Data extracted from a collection
--- START ---

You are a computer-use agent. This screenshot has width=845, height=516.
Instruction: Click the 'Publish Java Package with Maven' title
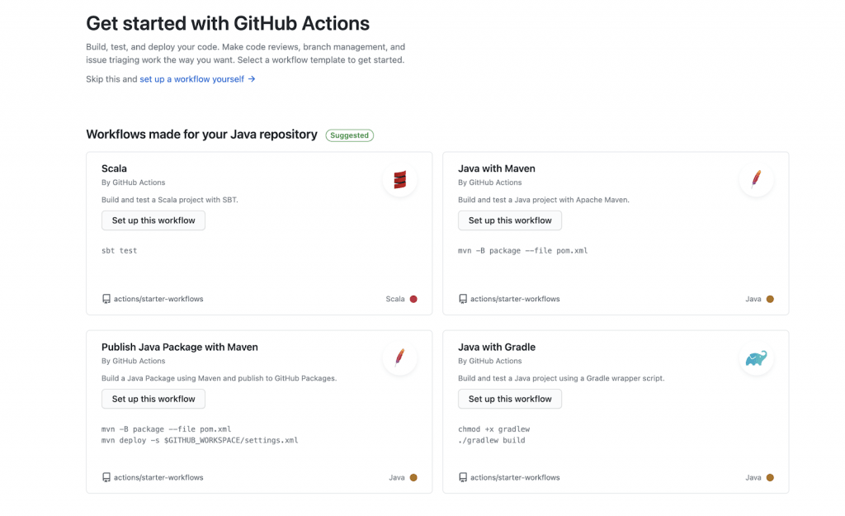coord(180,347)
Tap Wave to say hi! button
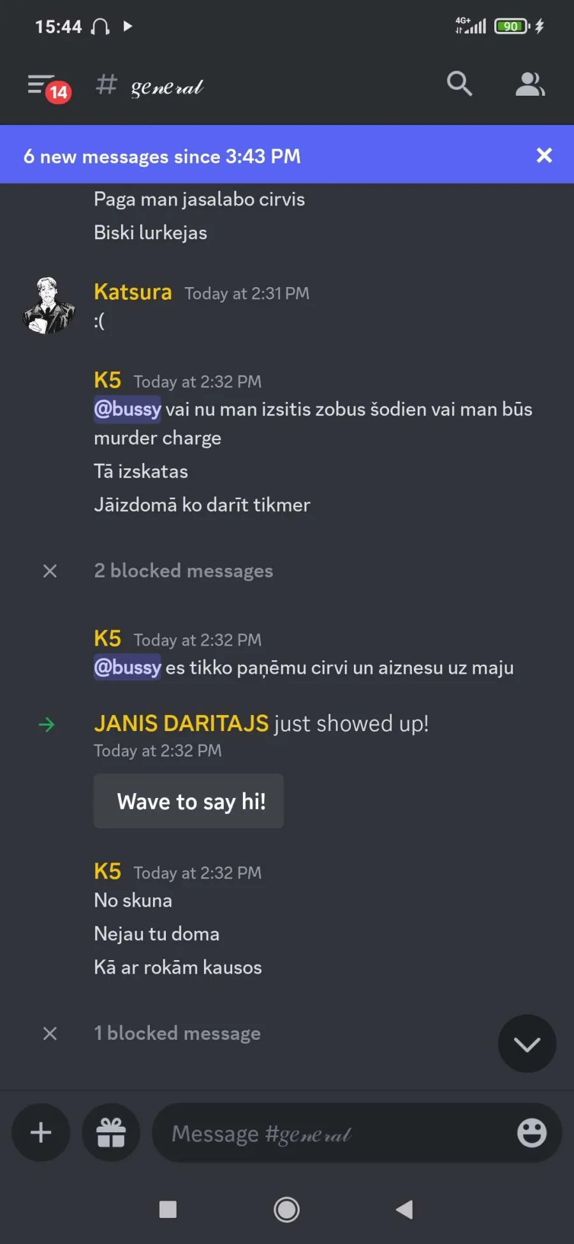This screenshot has width=574, height=1244. (x=189, y=801)
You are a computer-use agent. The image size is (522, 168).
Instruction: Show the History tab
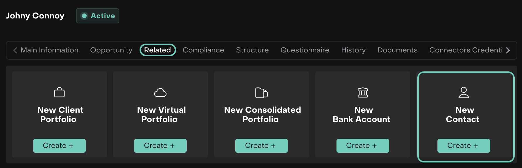click(x=353, y=50)
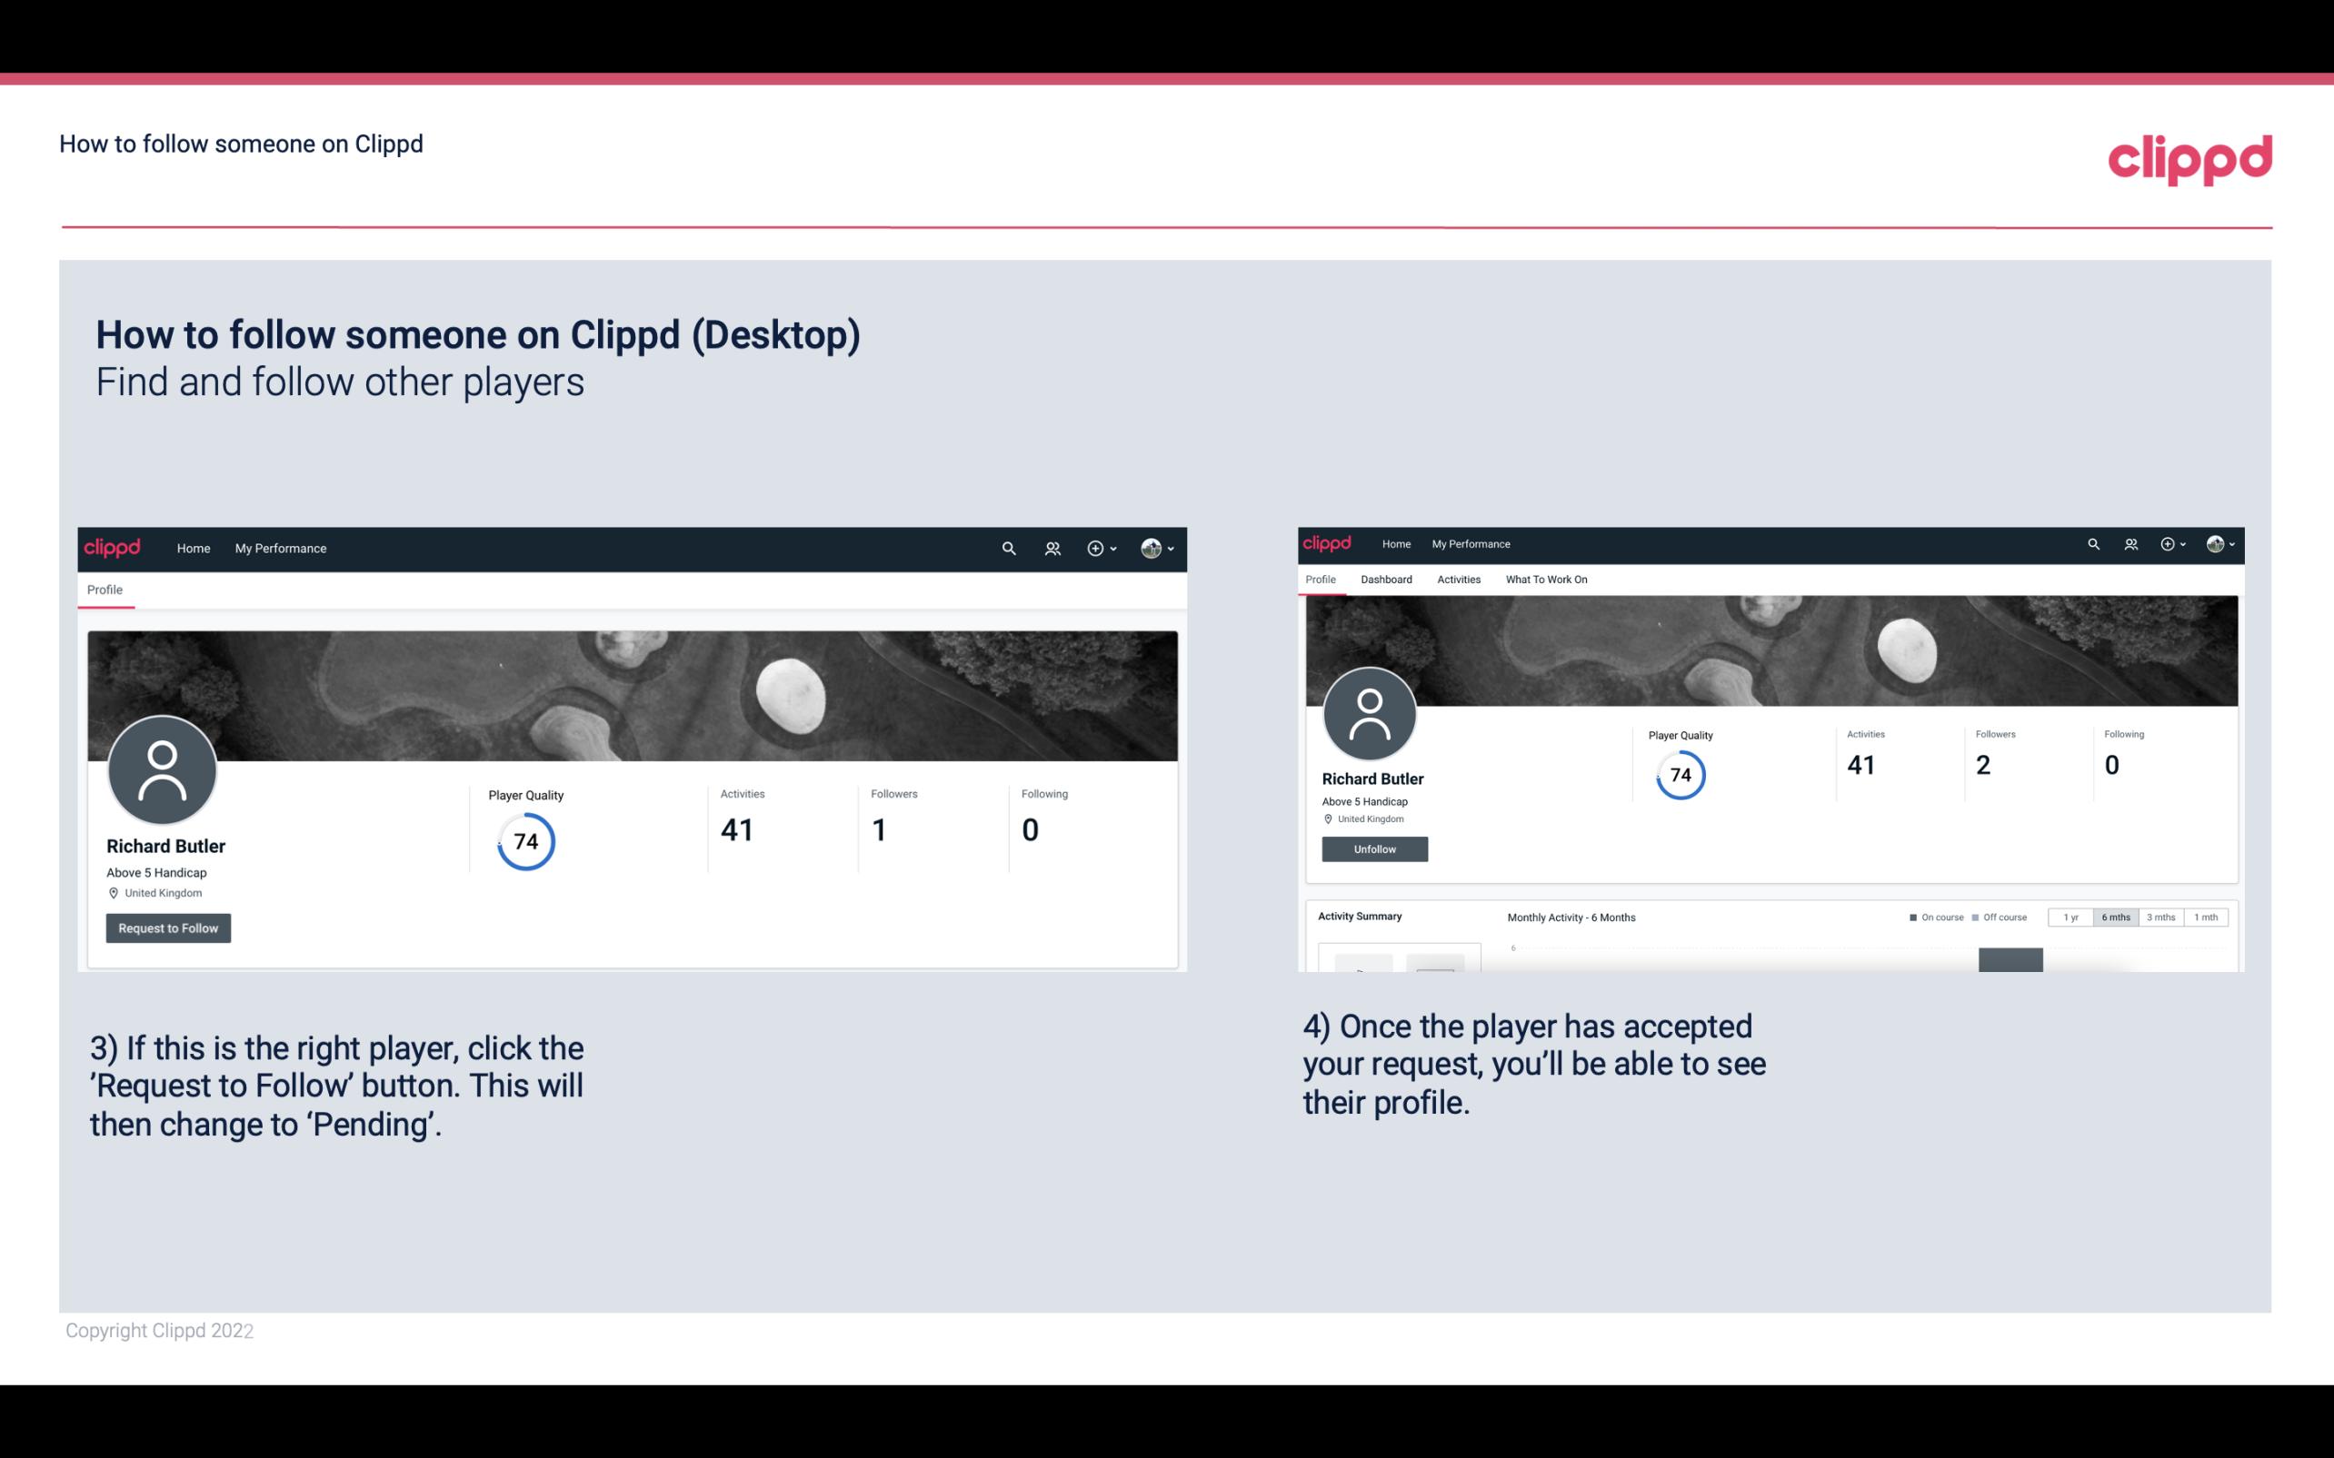Click the search icon in navigation bar
Image resolution: width=2334 pixels, height=1458 pixels.
pyautogui.click(x=1006, y=548)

--- END ---

Instructions to follow:
Check each line of the data for the word "computer", then state only how many lines hold it.

Answer section:
2